Plugin Voximplant

Name: Plugin Voximplant
Rating: 3.5 (1 reviews)
Author: Bitgrohot

By Bitgrohot 👁 133 views ▲ 0 votes

VoxImplant telephony plugin for OpenClaw — AI voice calls via VoxEngine + OpenAI Realtime API

GitHub

Install

openclaw plugins install ./path/to/openclaw-plugin-voximplant

Configuration Example

{
  "plugins": {
    "allow": ["voximplant"],
    "entries": {
      "voximplant": {
        "enabled": true,
        "config": {
          "apiKey": "your-voximplant-api-key",
          "accountId": "12345678",
          "applicationId": "99887766",
          "scenarioId": "11223344",
          "ruleId": "55667788",
          "callerId": "+74951234567",
          "maxConcurrentCalls": 10,
          "maxDurationSeconds": 300
        }
      }
    }
  }
}

README

# openclaw-plugin-voximplant

VoxImplant telephony plugin for [OpenClaw](https://openclaw.ai) -- AI-powered voice calls via VoxEngine + OpenAI Realtime API.

## Why VoxImplant

VoxImplant is a cloud telephony platform that allows purchasing **Russian phone numbers** (+7) through a fully legal, transparent process -- with proper documentation and business registration. This makes it possible to run OpenClaw AI voice agents on legitimate Russian PSTN numbers, which is not available through most international telephony providers (Twilio, Telnyx, Plivo, etc.).

Key advantages:
- **Russian phone numbers (+7)**: legal purchase with proper KYC/documentation
- **No geo-restrictions**: works from any location, including behind NAT/VPN
- **Sub-second latency**: OpenAI Realtime API with native G.711 mu-law -- no codec conversion
- **No tunnel required**: WS client mode -- the gateway connects to VoxEngine, not the other way around
- **OpenClaw integration**: agent tools, memory, skills -- all available during the call

## Architecture

```
Subscriber (PSTN / SIP)
       |
VoxImplant Cloud (VoxEngine thin bridge scenario)
       |  media_session_access_secure_url (WSS)
       |
OpenClaw Gateway  <--  WS client connects to VoxEngine session
       |
       +--[realtime mode]--> OpenAI Realtime API (gpt-realtime)
       |                     native audio-in / audio-out
       |                     G.711 mu-law 8 kHz
       |
       +--[legacy mode]----> STT -> LLM -> TTS pipeline
                             via OpenClaw runtime APIs
```

**WS client mode**: the gateway connects *to* VoxEngine's session URL. No public URL, no tunnel, no port forwarding required.

## Prerequisites

- [OpenClaw](https://openclaw.ai) >= 2026.4.8
- Node.js >= 18
- VoxImplant account with:
  - An Application
  - A deployed Scenario (use `scenario/voxengine-bridge.js`)
  - A Rule linking the scenario to a phone number
  - An API key (from account settings)
  - A purchased phone number (used as Caller ID)
- OpenAI API key (for Realtime mode)

## Installation

```bash
# From local directory
openclaw plugins install ./path/to/openclaw-plugin-voximplant

# Then restart the gateway
openclaw gateway restart
```

Or place manually in `~/.openclaw/extensions/voximplant/` and run `npm install` inside the directory.

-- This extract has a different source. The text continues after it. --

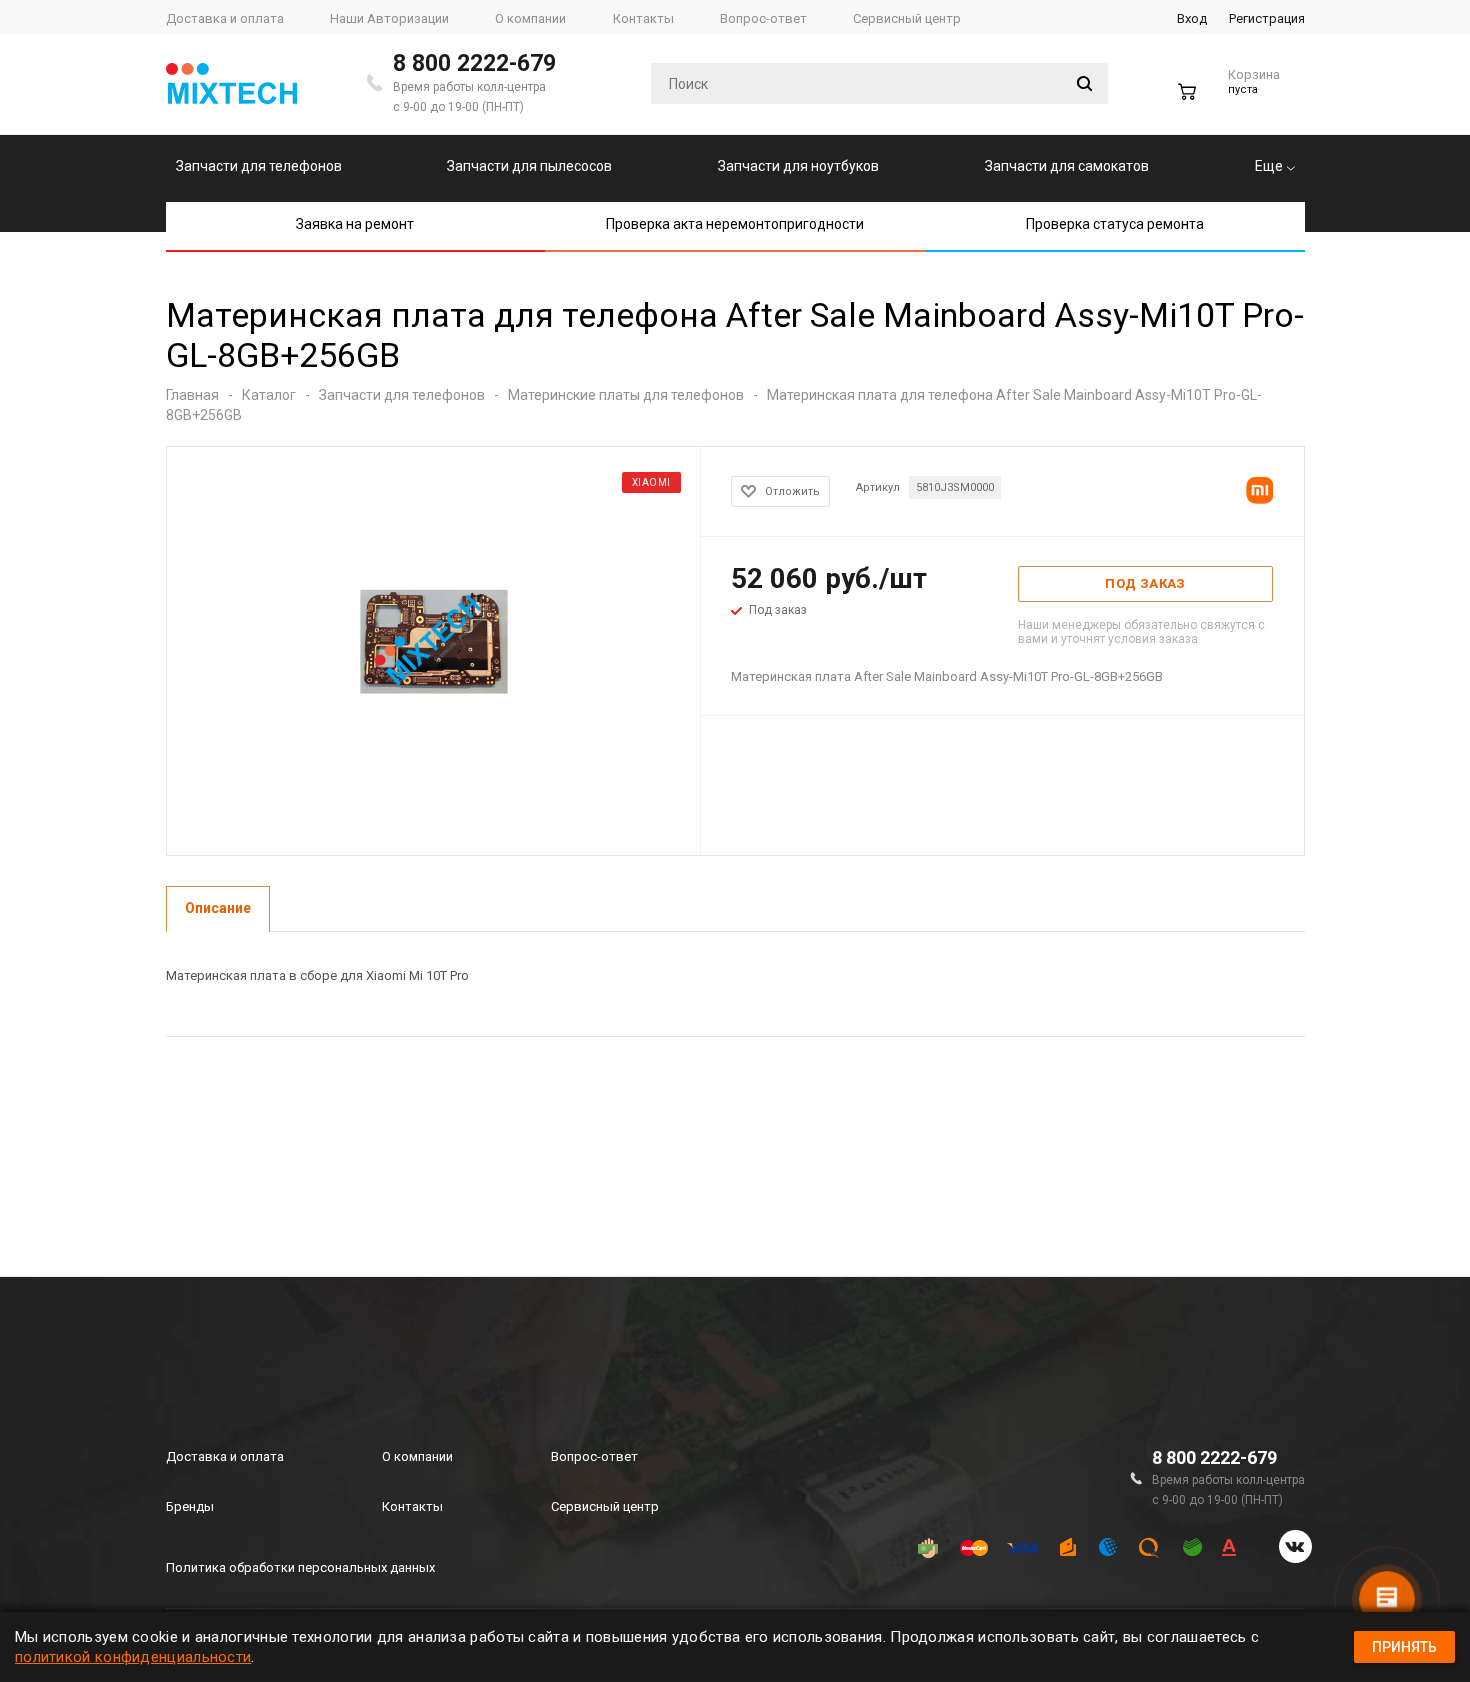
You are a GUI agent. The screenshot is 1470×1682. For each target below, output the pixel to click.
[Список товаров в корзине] (1231, 99)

## VoxImplant Dashboard Setup

### 1. Create an Application

In the [VoxImplant dashboard](https://manage.voximplant.com/), go to **Applications** and create a new application (e.g. `openclaw-voice`).

### 2. Deploy the Bridge Scenario

Go to **Scenarios** within your application. Create a new scenario and paste the full contents of [`scenario/voxengine-bridge.js`](scenario/voxengine-bridge.js).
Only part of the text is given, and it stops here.